Trump’s Challenge to Free Market Capitalism: Stakes in private companies. Handshake deals with chief executives. The president’s economic policy has drifted far from principles that long defined the Republican Party. Is it capitalism at all? (Ben Casselman, Feb. 22, 2026, NY Times)
Since returning to the White House last year, President Trump has gotten the government involved in the private sector in ways that Mr. Obama and other past presidents, of either major party, would never have considered.
The Trump administration has taken ownership stakes in corporations, intervened in business deals and negotiated a cut of the revenue of American companies’ overseas sales. Mr. Trump has unilaterally deployed tariffs and other policy levers to help industries he favors, like artificial intelligence and cryptocurrencies, and to punish those he dislikes, like wind power. He has wielded the powers of the federal bureaucracy to pressure executives, sometimes in ways that blur the lines between his policy objectives and his personal business interests. […]

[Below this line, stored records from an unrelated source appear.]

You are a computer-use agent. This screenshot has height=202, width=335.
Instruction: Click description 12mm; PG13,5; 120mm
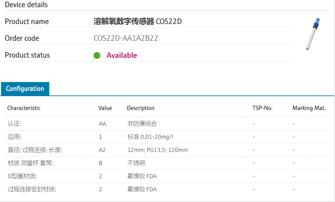click(x=158, y=150)
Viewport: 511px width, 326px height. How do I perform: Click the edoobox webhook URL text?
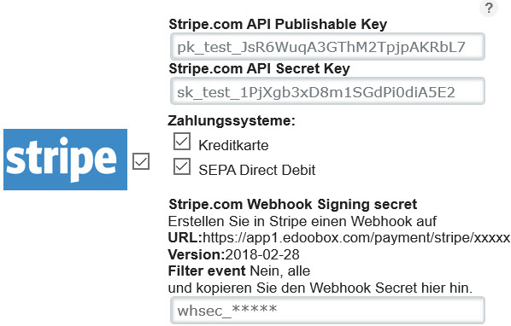[x=356, y=238]
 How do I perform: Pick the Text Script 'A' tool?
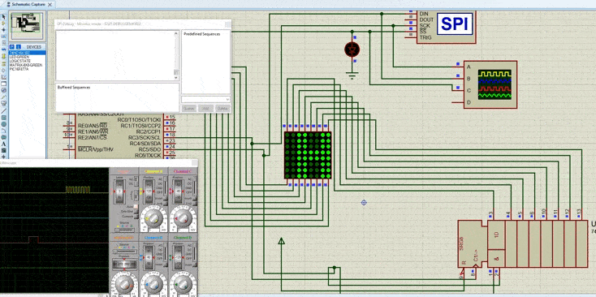point(4,144)
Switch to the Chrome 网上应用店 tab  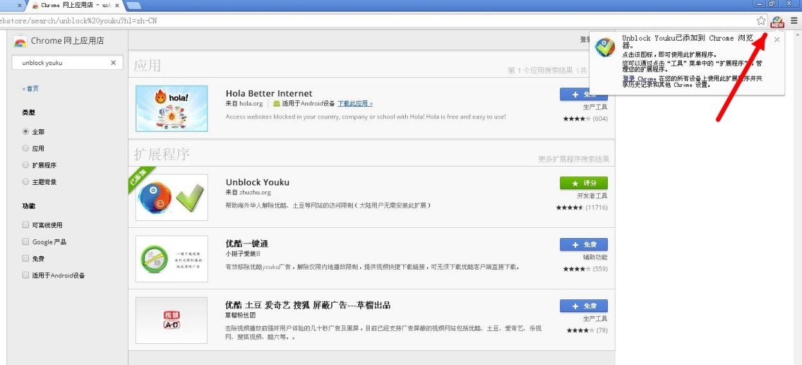(x=74, y=5)
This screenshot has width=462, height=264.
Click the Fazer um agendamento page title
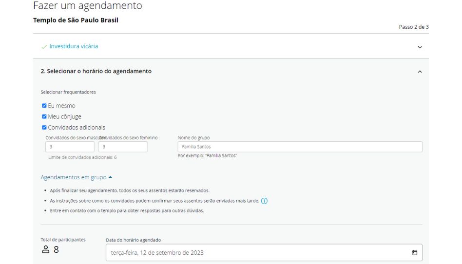pyautogui.click(x=88, y=6)
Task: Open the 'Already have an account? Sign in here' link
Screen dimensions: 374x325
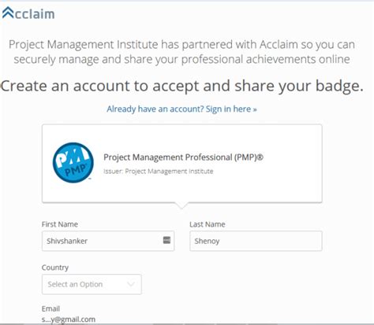Action: pyautogui.click(x=181, y=109)
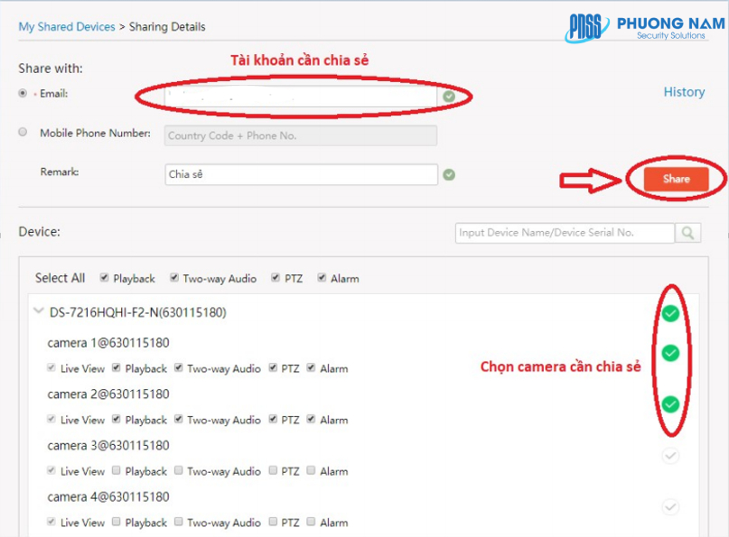Disable PTZ for camera 2
Screen dimensions: 729x537
coord(274,419)
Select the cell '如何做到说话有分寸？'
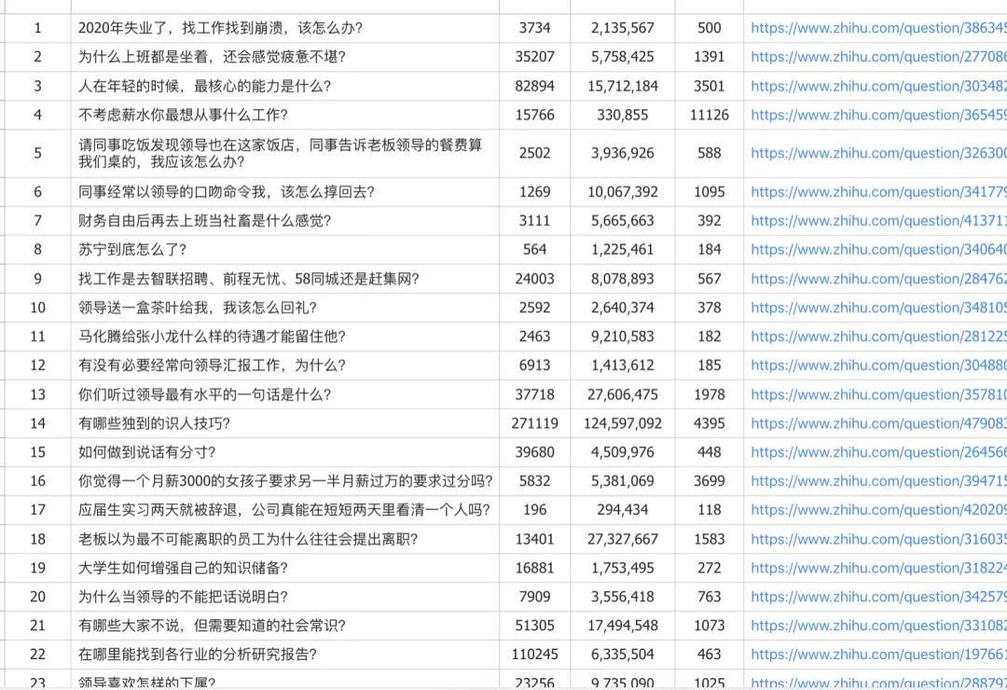 coord(285,452)
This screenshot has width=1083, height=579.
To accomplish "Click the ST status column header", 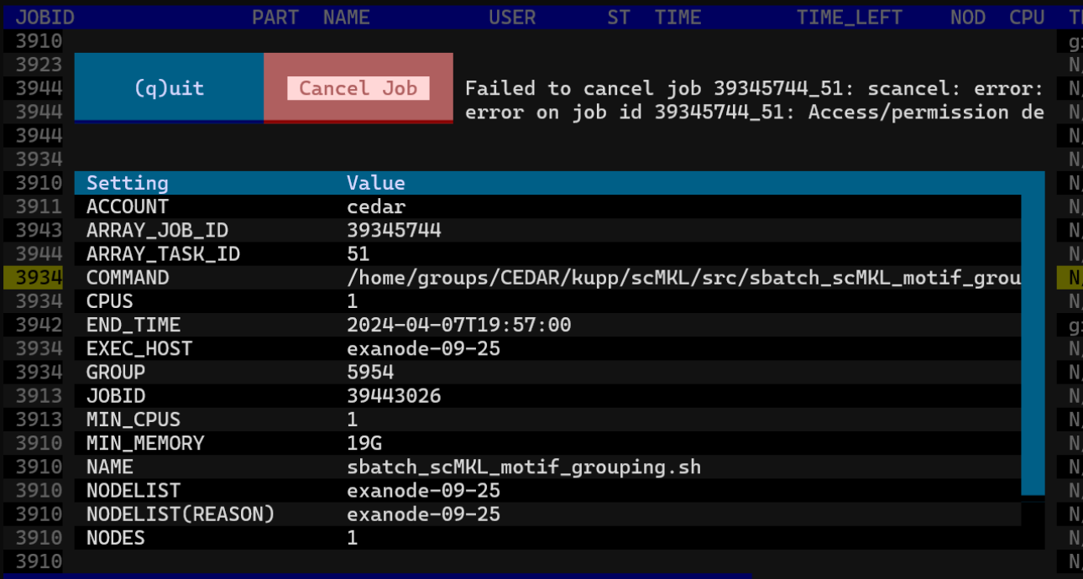I will tap(619, 18).
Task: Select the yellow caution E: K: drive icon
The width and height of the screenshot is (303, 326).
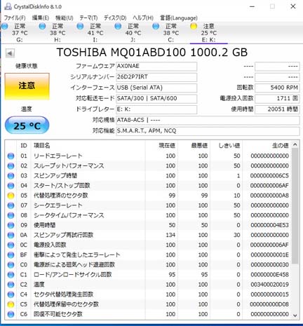Action: tap(194, 27)
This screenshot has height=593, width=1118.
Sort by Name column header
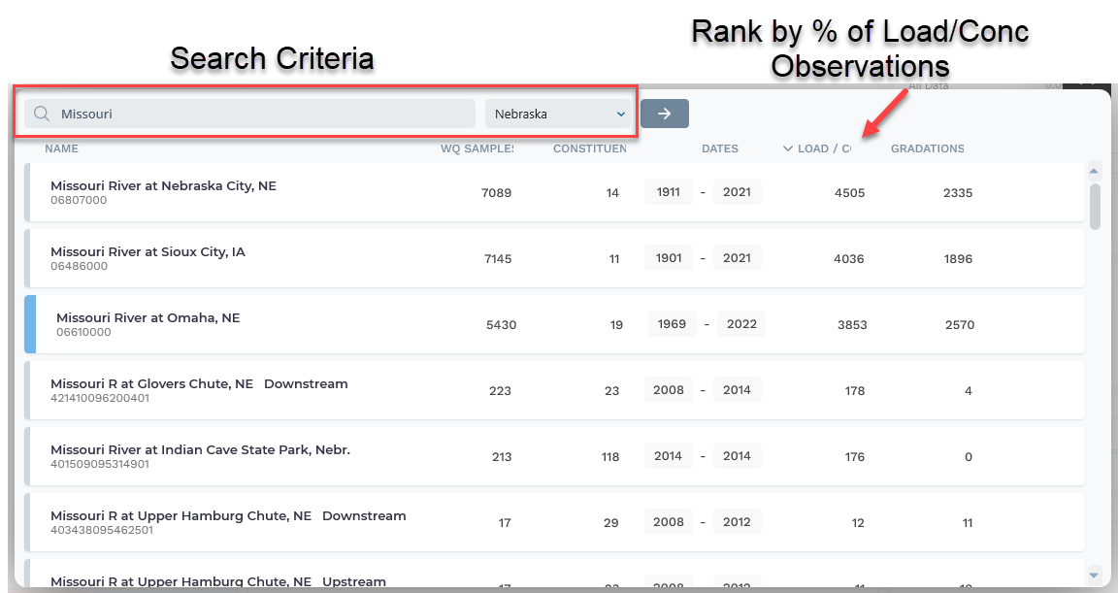61,148
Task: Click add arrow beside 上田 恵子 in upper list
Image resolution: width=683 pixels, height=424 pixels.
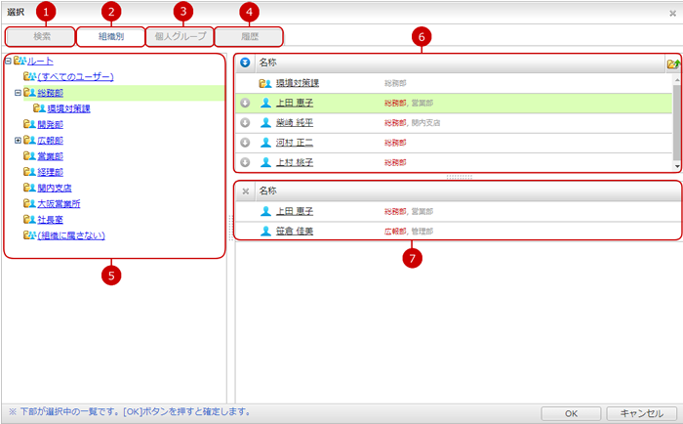Action: tap(246, 103)
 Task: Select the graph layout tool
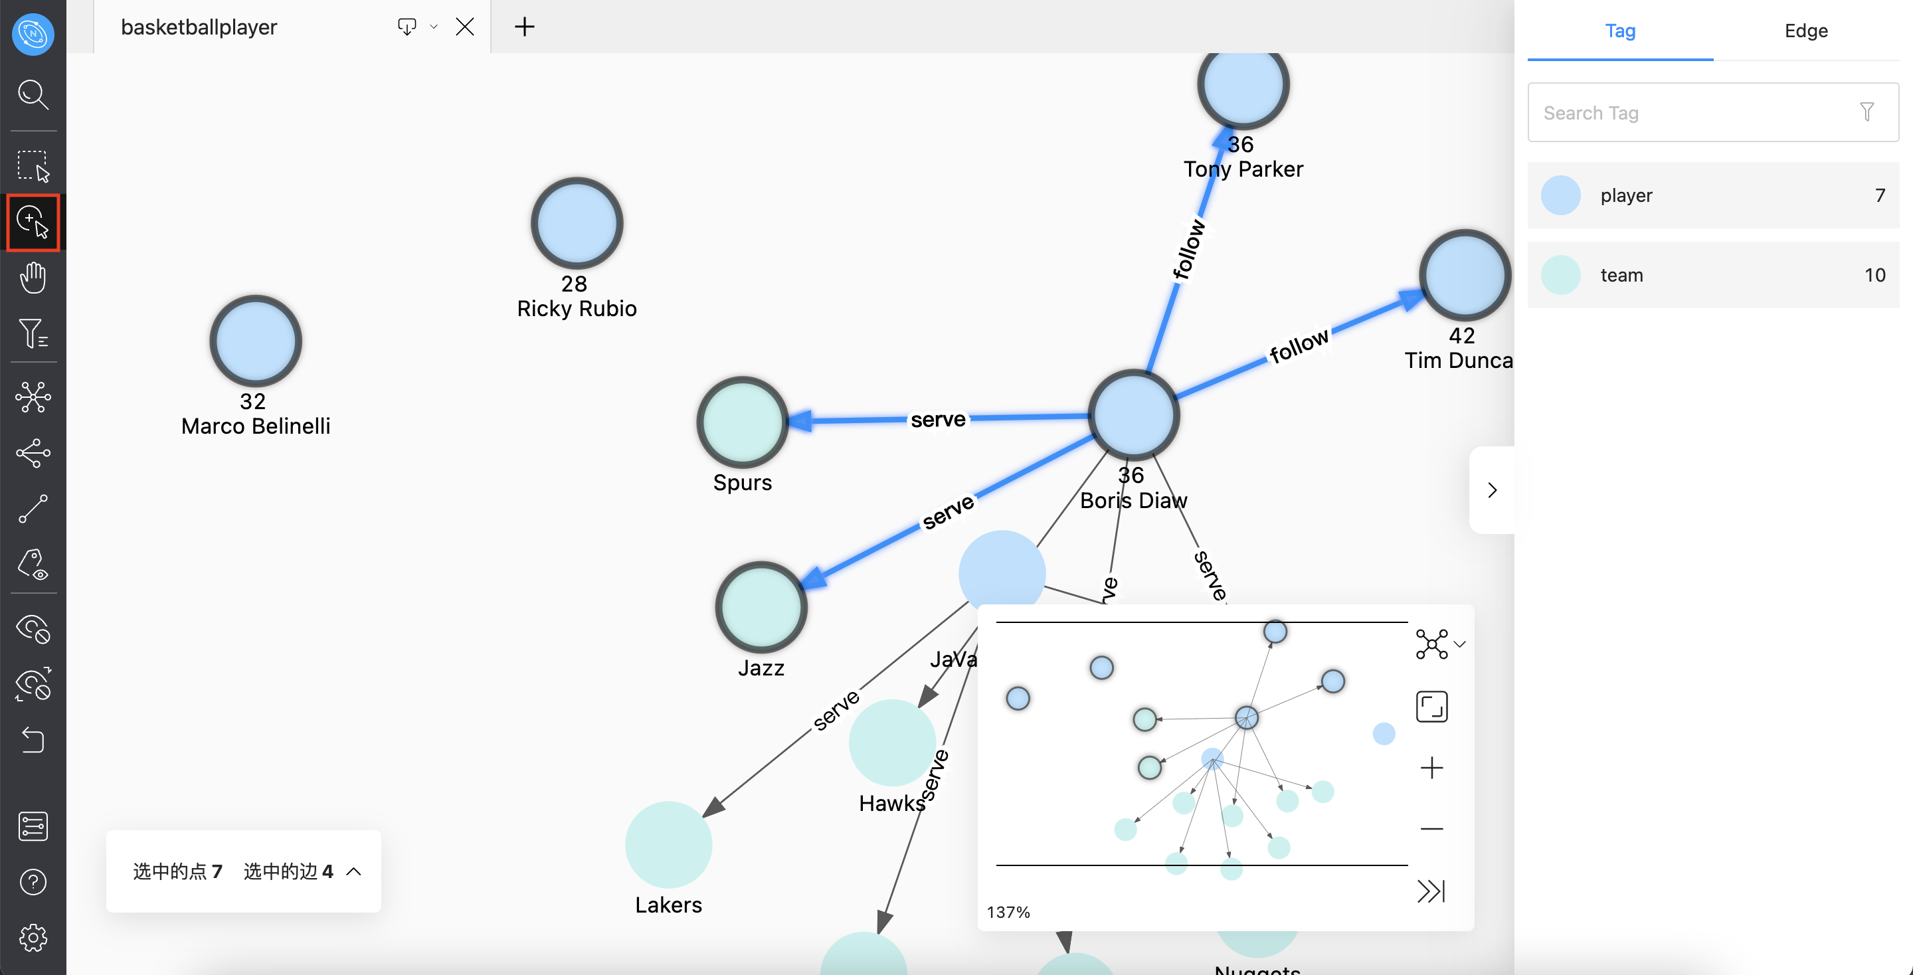(x=34, y=398)
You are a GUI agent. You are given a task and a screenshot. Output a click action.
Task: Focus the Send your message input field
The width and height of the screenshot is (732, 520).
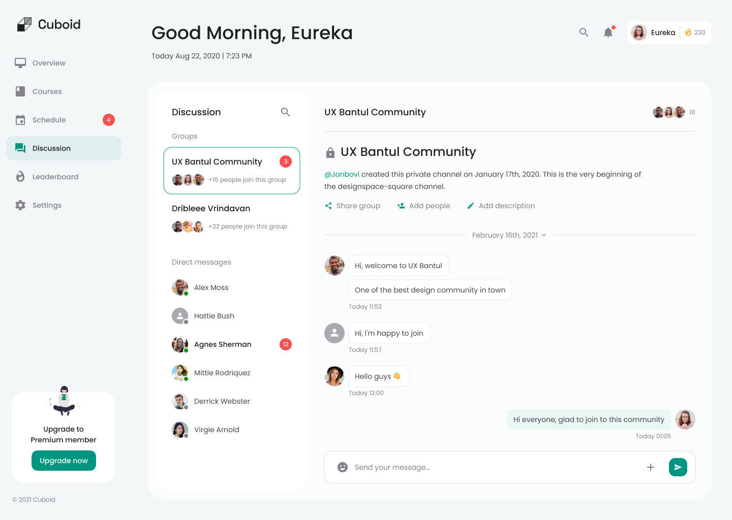coord(493,467)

So far, however, the public seems just as unhappy with Mr. Trump’s economy, which has not delivered the manufacturing jobs and lower prices that he promised on the campaign trail. It remains uncertain whether the Republican Party will continue down the path charted by Mr. Trump after he leaves office, or turn back toward the version of the party he left behind.
Democrats, in their own way, are engaged in a similar debate. President Joseph R. Biden Jr., too, embraced tools like tariffs and industrial subsidies, and while some moderate Democrats were unhappy with that shift, many of the party’s rising stars come from a progressive wing of the party that has long called for more government involvement in the economy.
Joe’s failure was a function of aping Donald.